Most of the coverage of the economy this campaign season will revolve around the question, “Is the economy doing well enough to get Barack Obama re-elected?” And to be sure his chances are just a little better than a coin flip given our current electorate. However, when historians look back at this period 25, 50, 100 years from now, they will be telling your children and grandchildren how Obamanomics worked.
For proof, look no further than Europe, which in response to debt crises in a few of the Eurozone’s members (Greece being everyone’s favorite example) embarked upon a continent-wide program of austerity. The idea behind forcing austerity on your citizens during an economic slowdown is that somehow by balancing government budgets, it will prove to the private sector that everything’s okay, and companies will start investing again...or something. Paul Krugman derisively calls this believing in the “confidence fairy.”
It's basic Keynesianism: when there is a lack of aggragate demand, the only entity that can spend money to prop up demand is the government. When both consumers and government slow their spending simultaneously, disaster ensues.
Now under David Cameron’s (or is it Rupert Murdoch’s?) stellar leadership, the UK has slipped back into recession. Britain’s economy shrank by .3 percent in the fourth quarter of 2011 and .2 percent in the first quarter of 2012, marking the start of its double-dip recession. Greece, Portugal, and Italy continue to be totally dysfunctional, Spain is back in recession, and Germany and France will likely end up there as well.
Meanwhile, the U.S. rescued the banks under George W. Bush, the Fed pumped enough cash into the economy to drown Godzilla, and in 2008 Obama restructured the auto industry to save the industrial Midwest and implemented a large fiscal stimulus that put somewhere between 2-3 million people back to work. All of these actions have paid off. To be sure, there is a fair critique that the stimulus should have been larger, that Obama should have been more aggressive with congress (half the stimulus was the largest middle-class tax cut ever, which was less efficient stimulus than direct spending and for which Obama got no credit from the shrieking yahoos who still think he raised their taxes).
Instead of slipping into a double-dip recession, though, the U.S. economy has grown for eleven straight quarters, and as Daniel Gross argues in this week’s Newsweek cover story, the dirty secret of the U.S. economy is that it has come out of the worst financial crisis since the Great Depression surprisingly resilient, adaptable and strong. Unemployment remains too high, but compared to Europe’s basket case and even the slowing fates of rapidly developing countries like China and Brazil, there is a case to be made that the U.S. has braved the last five years better than most of its peers.
In fact, all of our most recent job losses (since the stimulus) have come in the form of public sector layoffs, mostly because austerity-minded governors in cash-strapped states have been laying off teachers, firefighters, nurses, and policeman.
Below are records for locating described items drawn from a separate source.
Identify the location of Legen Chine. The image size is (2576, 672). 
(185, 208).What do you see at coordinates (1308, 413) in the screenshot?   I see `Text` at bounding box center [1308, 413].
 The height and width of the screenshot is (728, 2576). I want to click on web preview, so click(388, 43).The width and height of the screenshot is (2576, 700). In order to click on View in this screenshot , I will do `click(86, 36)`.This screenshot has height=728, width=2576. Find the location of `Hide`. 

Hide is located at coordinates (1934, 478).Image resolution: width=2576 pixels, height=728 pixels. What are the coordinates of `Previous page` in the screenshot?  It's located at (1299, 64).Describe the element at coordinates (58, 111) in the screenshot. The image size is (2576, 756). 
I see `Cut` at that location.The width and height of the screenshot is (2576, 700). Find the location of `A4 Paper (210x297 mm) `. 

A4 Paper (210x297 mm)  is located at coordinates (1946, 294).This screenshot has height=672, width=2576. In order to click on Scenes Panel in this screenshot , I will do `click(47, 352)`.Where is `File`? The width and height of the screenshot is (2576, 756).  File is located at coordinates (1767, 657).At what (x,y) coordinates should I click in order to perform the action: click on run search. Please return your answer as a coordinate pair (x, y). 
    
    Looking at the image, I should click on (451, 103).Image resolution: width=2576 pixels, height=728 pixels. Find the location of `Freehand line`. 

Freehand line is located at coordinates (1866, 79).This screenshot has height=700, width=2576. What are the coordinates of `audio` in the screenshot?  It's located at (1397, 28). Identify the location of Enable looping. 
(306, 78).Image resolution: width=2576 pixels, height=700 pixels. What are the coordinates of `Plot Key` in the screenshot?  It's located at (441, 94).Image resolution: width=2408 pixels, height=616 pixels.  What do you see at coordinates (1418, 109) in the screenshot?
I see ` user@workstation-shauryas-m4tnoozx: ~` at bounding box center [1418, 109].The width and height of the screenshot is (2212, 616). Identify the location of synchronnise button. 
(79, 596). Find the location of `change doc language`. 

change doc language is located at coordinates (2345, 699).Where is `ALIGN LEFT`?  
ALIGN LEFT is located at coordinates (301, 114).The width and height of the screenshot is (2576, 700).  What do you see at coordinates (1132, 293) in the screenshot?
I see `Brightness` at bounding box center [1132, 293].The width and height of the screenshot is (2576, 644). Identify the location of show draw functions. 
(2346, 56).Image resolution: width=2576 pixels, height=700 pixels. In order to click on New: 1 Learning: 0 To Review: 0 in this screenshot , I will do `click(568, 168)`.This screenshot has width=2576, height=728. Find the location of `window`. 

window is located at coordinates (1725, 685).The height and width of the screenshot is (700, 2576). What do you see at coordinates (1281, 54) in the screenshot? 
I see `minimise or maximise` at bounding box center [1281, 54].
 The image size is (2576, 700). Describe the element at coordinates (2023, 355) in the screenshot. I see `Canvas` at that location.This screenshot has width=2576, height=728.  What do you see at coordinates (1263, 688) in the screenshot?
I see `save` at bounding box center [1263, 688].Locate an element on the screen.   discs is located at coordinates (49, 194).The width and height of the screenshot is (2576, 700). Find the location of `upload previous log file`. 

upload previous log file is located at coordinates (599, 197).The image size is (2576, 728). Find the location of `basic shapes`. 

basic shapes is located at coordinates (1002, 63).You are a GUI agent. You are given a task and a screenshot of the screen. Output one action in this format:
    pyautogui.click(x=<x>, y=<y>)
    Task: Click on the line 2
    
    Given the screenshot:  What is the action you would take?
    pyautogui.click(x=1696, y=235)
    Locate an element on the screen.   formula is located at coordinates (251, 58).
If the federal government had given more aid to the states (or if Obama’s proposed American Jobs Act had somehow passed), those public sector layoffs wouldn’t be an anchor on the economy.
In “This Time Is Different: Eight Centuries of Financial Folly” University of Maryland economist Carmen Reinhart and Harvard economist Kenneth Rogoff give an expansive overview of sovereign-debt crises (like Greece) and banking crises (like the U.S. in the Great Depression and the crisis of 2008). The thrust of the book is that everyone thinks they’re the first people under the sun to watch their economies blow up, but the causes and the results are all pretty typical.
Most strikingly, they point out that following a banking crisis, unemployment spikes along with government debt due to a sudden fall in tax revenues, as has happened with us. They point out that on average unemployment rises for five years after a serious financial crisis. In our case, the unemployment rate topped out not long after Obama’s policies took effect. Tackling deficits in a time of high unemployment—as Europe tried and as Republicans want to try—makes no sense.
The irony of austerity measures is that they are triple-stupid. They deprive a hurting citizenry of a safety net that is sorely needed in hard times while doing nothing about employment. Therefore tax revenues remain low and even draconian cuts in government spending fail to make up that difference. The deficit barely shrinks or continues to grow anyway. We are seeing this exact scenario play out in Europe, where political turmoil has arisen and unemployment remains over 20 percent in some countries. The U.N.'s International Labor Organization has slammed Europe for this counter-productive approach.